From the listing below, output the lines between the one with "This screenshot has" and the one with "732x499 pixels.", including those two, and nothing else. Pictures are not copied.

--- Extracted data ---
- - -

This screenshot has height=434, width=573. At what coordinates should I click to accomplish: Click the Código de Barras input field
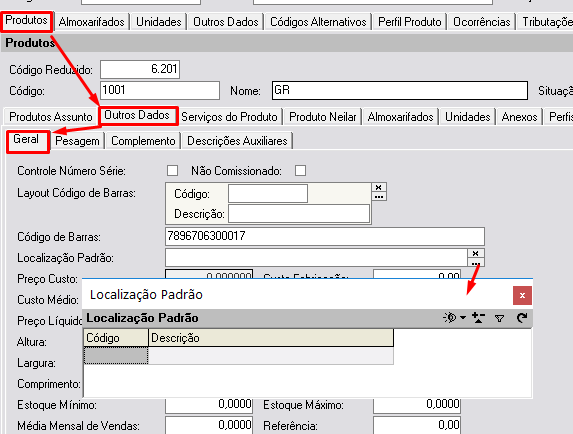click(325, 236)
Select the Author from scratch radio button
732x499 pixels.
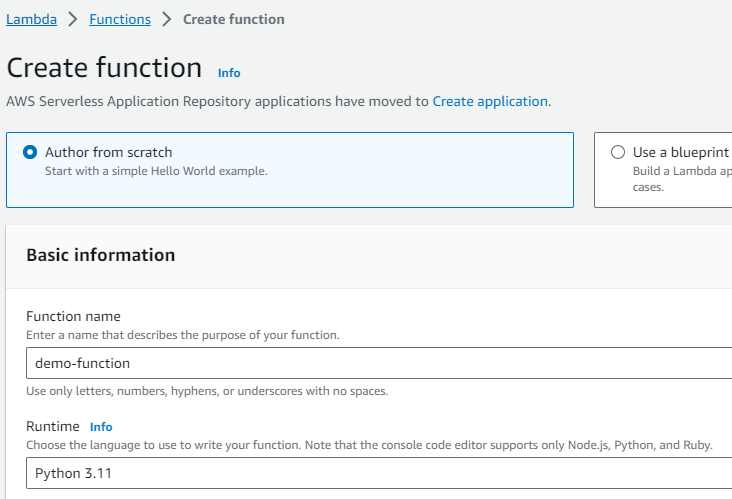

- - -

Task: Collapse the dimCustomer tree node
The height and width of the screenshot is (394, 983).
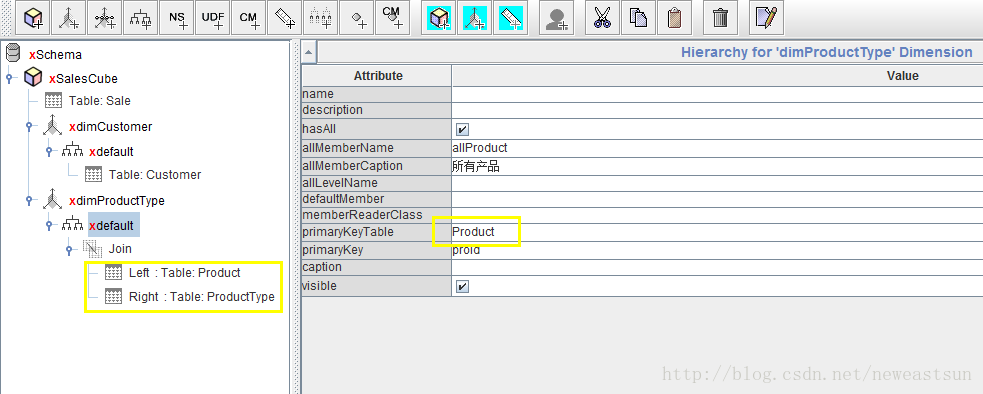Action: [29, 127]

- - -

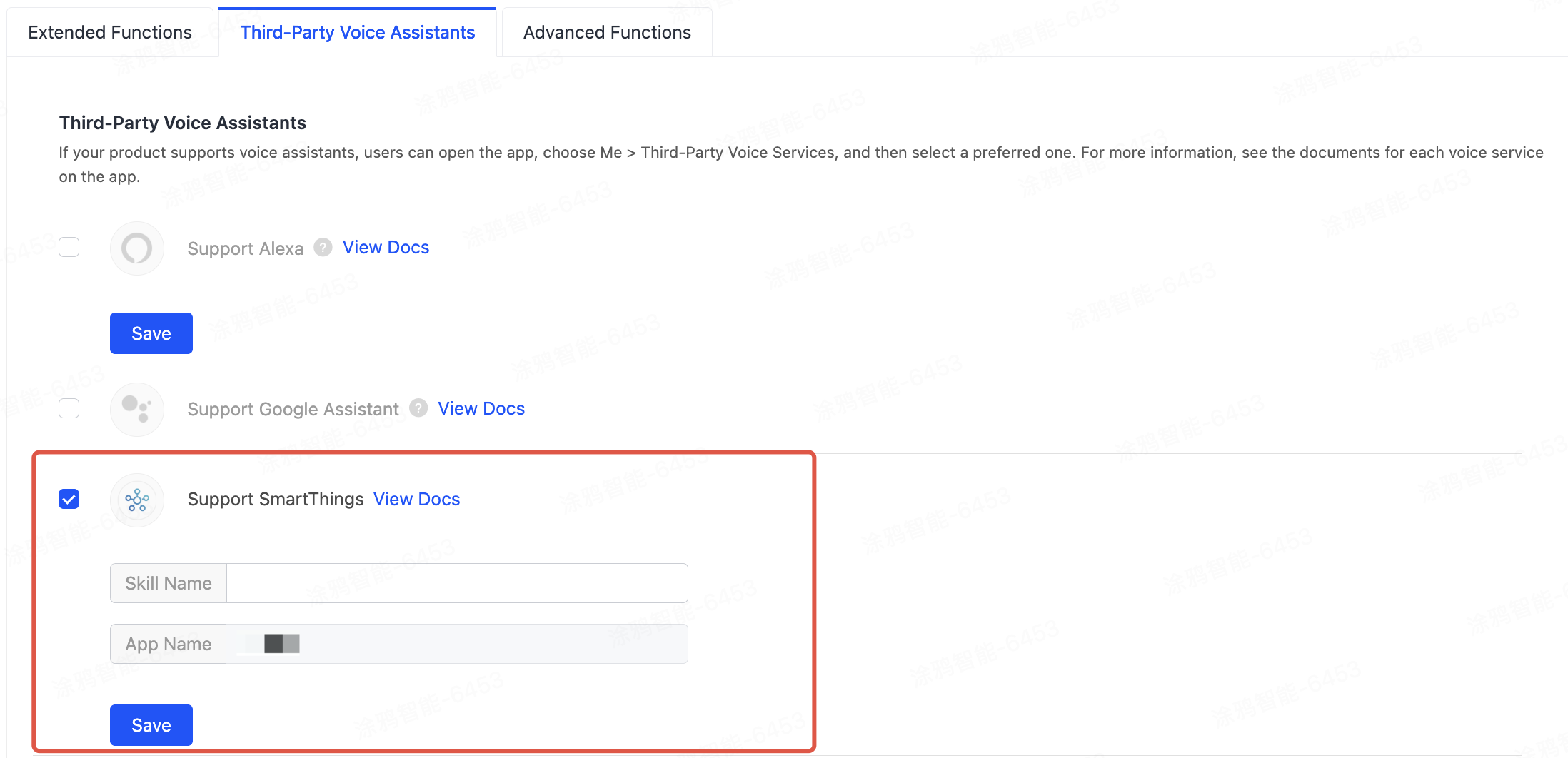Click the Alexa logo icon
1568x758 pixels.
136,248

- - -

--- Answer for the task ---
This screenshot has height=434, width=573. At what coordinates should I click to accomplish: Click the Código de Barras input field
click(325, 236)
Select the Author from scratch radio button
732x499 pixels.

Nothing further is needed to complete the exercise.